I politici devono studiare la storia. E non solo loro

Se Ramelli è una storia da imparare

Ha ragione il senatore a vita Liliana Segre, i politici devono studiare la storia. Ma non solo loro. E soprattutto bisognerebbe studiarla tutta. Quella dei partigiani, anche se a mancare è più la buona volontà che lo spazio su libri di scuola, monumenti e feste nazionali, ma anche quella di chi partigiano non è stato. Nel passato remoto e anche in quello più prossimo, perché con il sangue dei vinti gli storici sono stati ben più tirchi. Si eviterebbe così l'errore di un prestigioso quotidiano, denunciato dal deputato FdI Marco Osnato e la definizione di Sergio Ramelli come «militante di estrema destra», mentre era un diciottenne del Fronte della Gioventù e «morto nel 1976 durante gli scontri con Avanguardia operaia». Uno svarione come i tanti che possono capitare nelle redazioni. Forse questa volta un po' più grave, perché Ramelli non è morto durante degli scontri, ma è stato aspettato sotto casa dal servizio d'ordine di Avanguardia operaia e sotto gli occhi di mamma Anita sprangato con la famigerata «Haziet 36», tre chili e mezzo di chiave inglese che gli sfondarono la testa per farlo morire dopo 48 tremendi giorni di agonia. Era il 1975 (e non il 1976) e, quando la notizia arrivò a Palazzo Marino, qualcuno in un consiglio comunale di rispettabili comunisti, socialisti, liberali e democristiani si alzò e applaudì soddisfatto.
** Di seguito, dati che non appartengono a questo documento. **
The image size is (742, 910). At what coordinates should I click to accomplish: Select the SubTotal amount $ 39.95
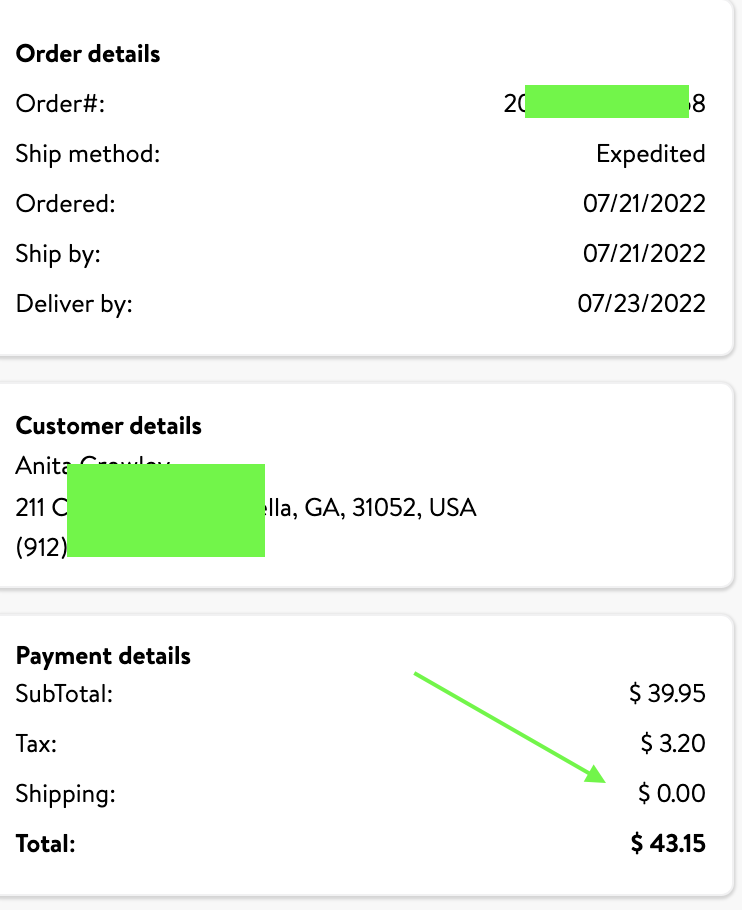667,694
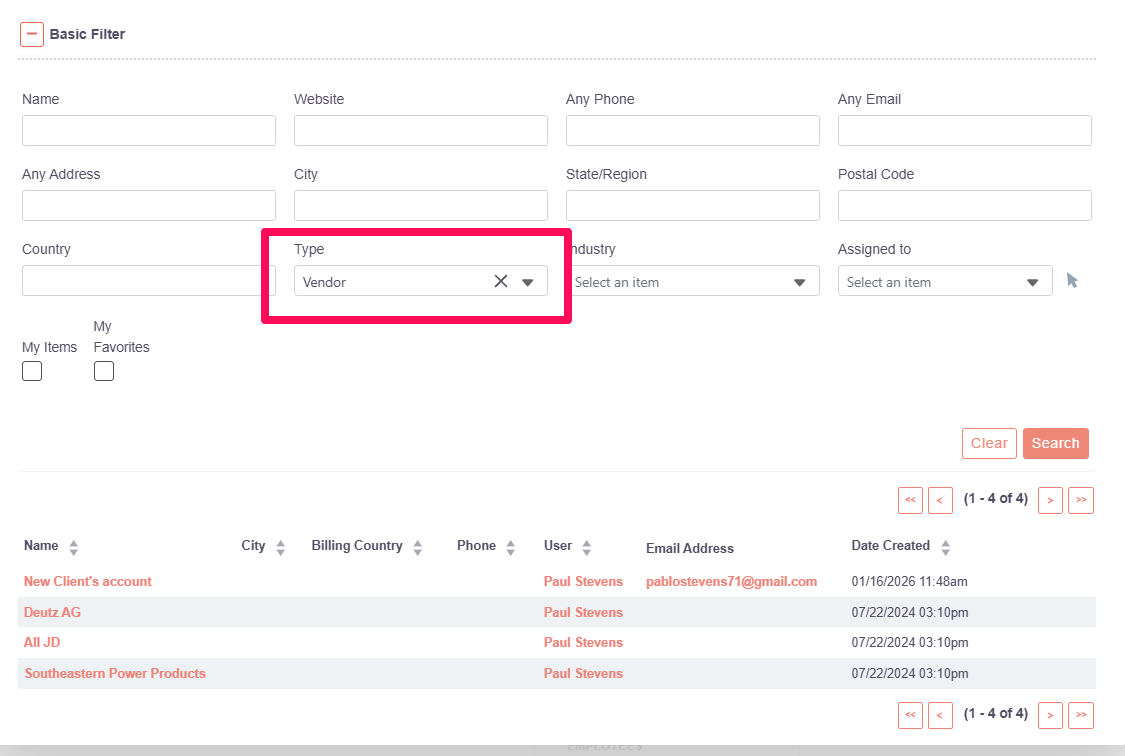Enable the My Favorites checkbox

[x=104, y=371]

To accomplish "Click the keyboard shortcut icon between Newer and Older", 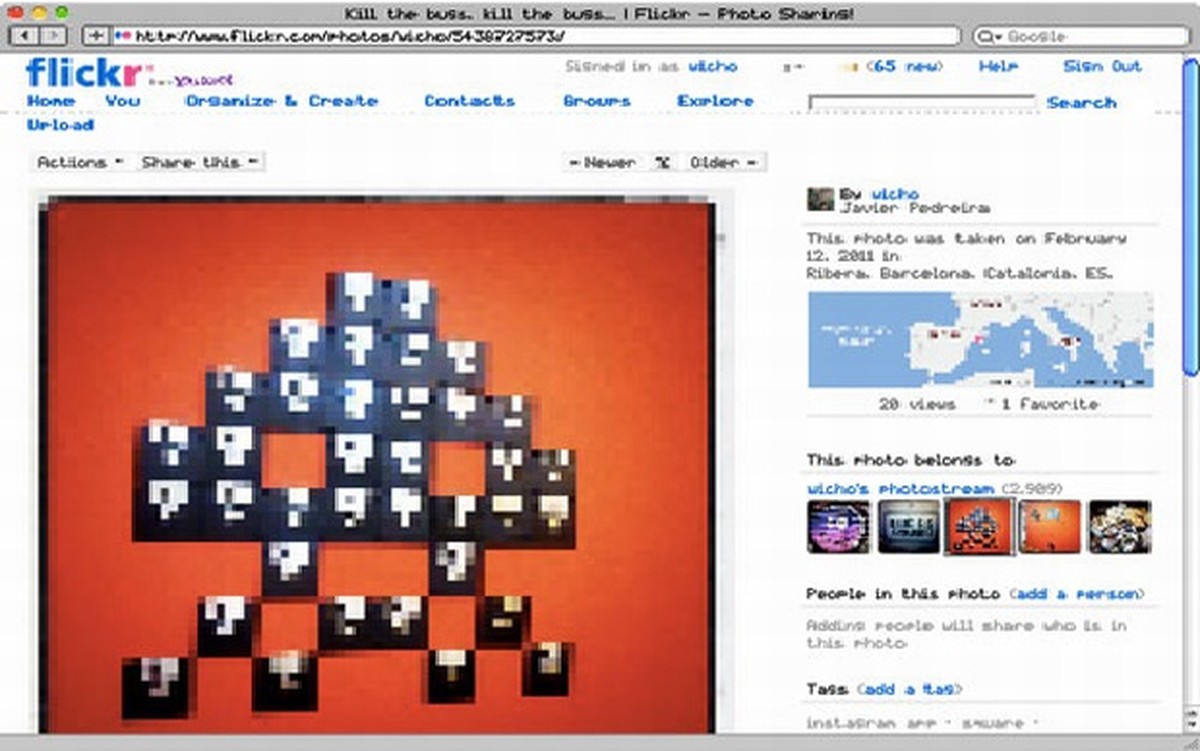I will click(662, 161).
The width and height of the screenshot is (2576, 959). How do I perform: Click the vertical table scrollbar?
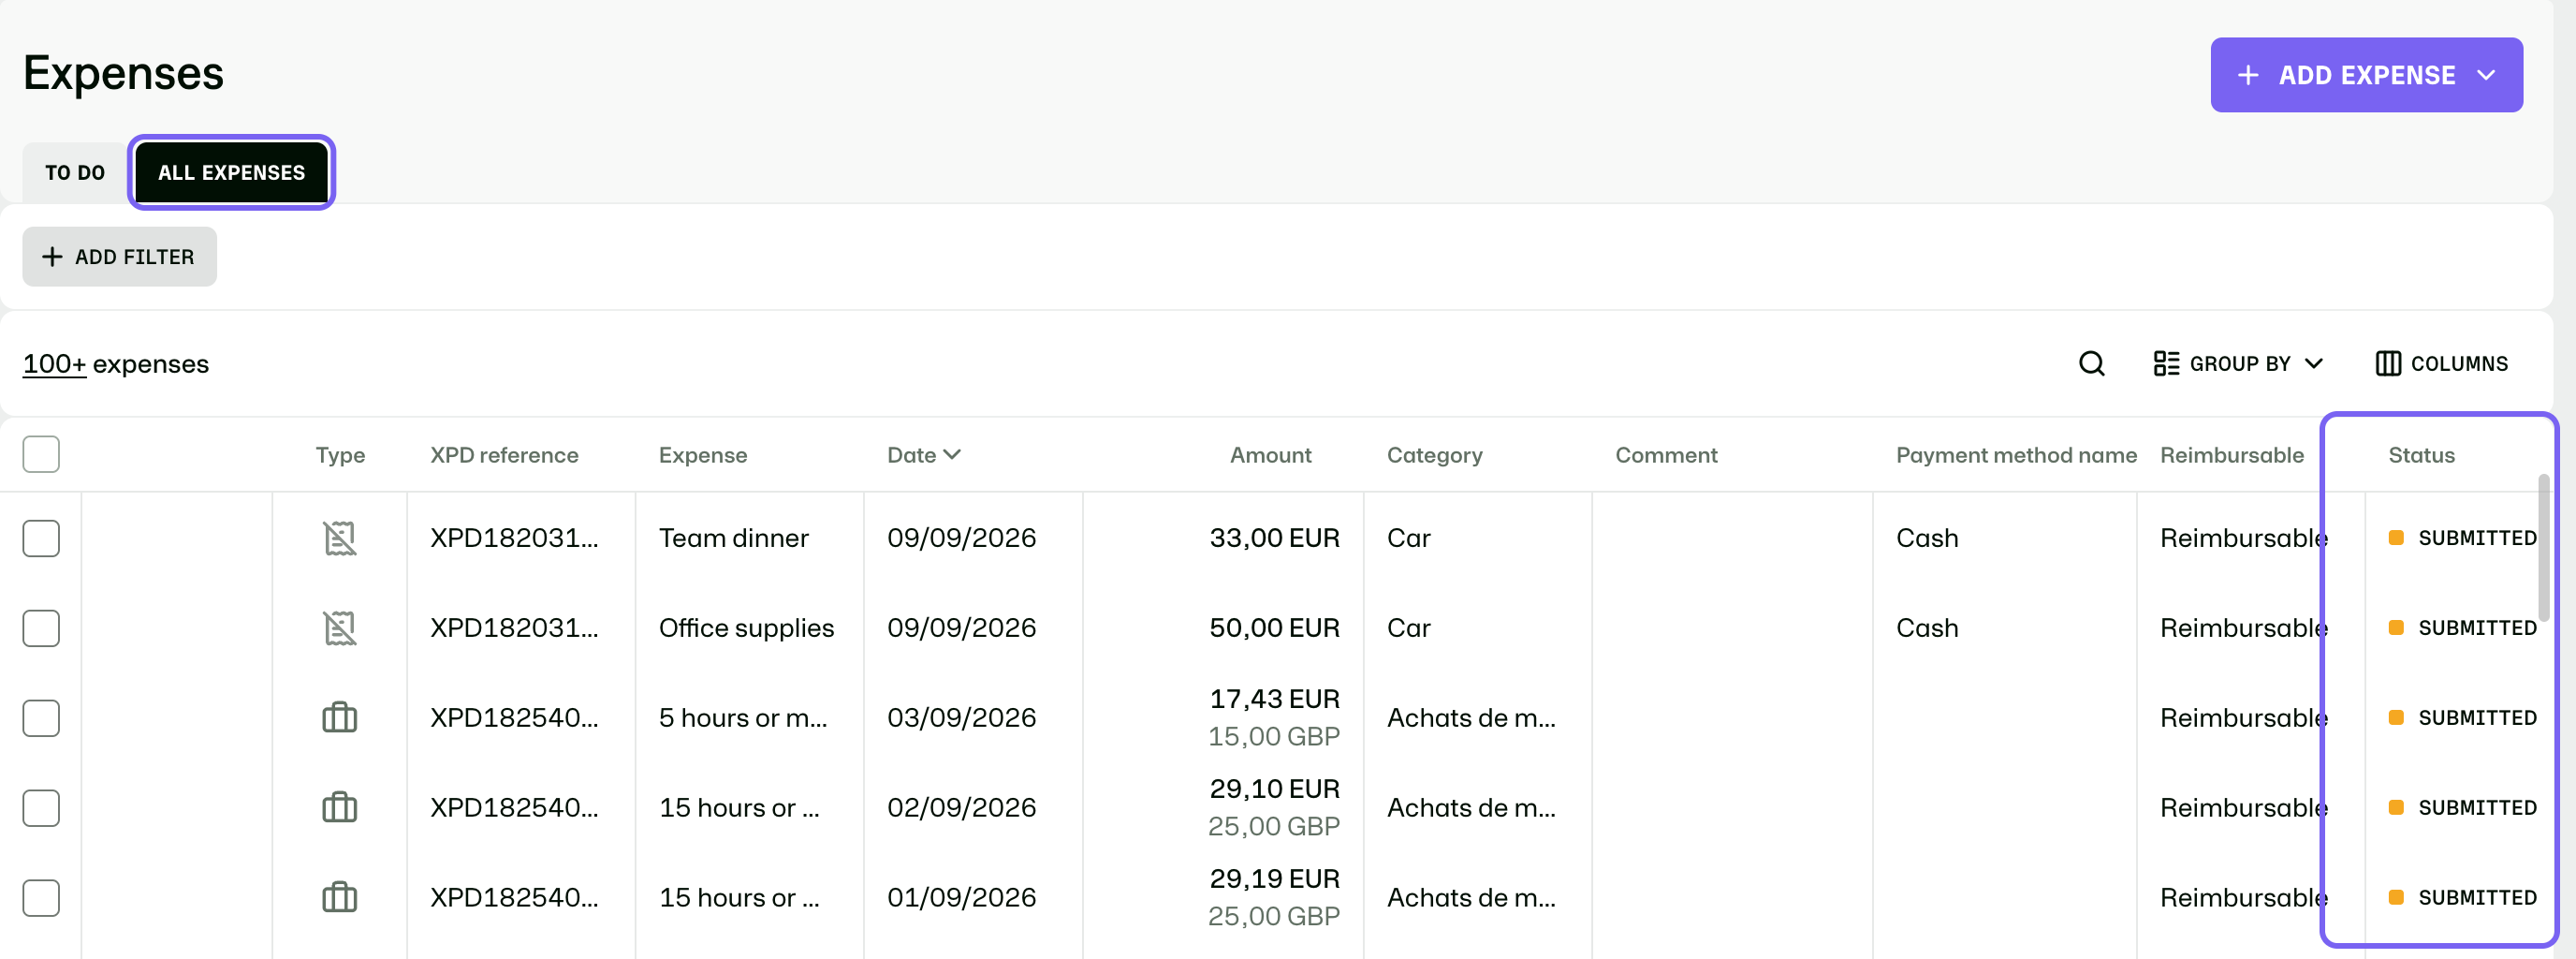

Dicevano che era un fascista e i preti non volevano fargli il funerale, la questura vietò ai suoi amici di accompagnarlo in chiesa, i compagni comunisti fotografavano chi andava a trovarlo in coma, per fargli fare la stessa fine. Uno dei suoi assassini diventerà primario a Niguarda. Quante cose insegna anche la storia di Ramelli.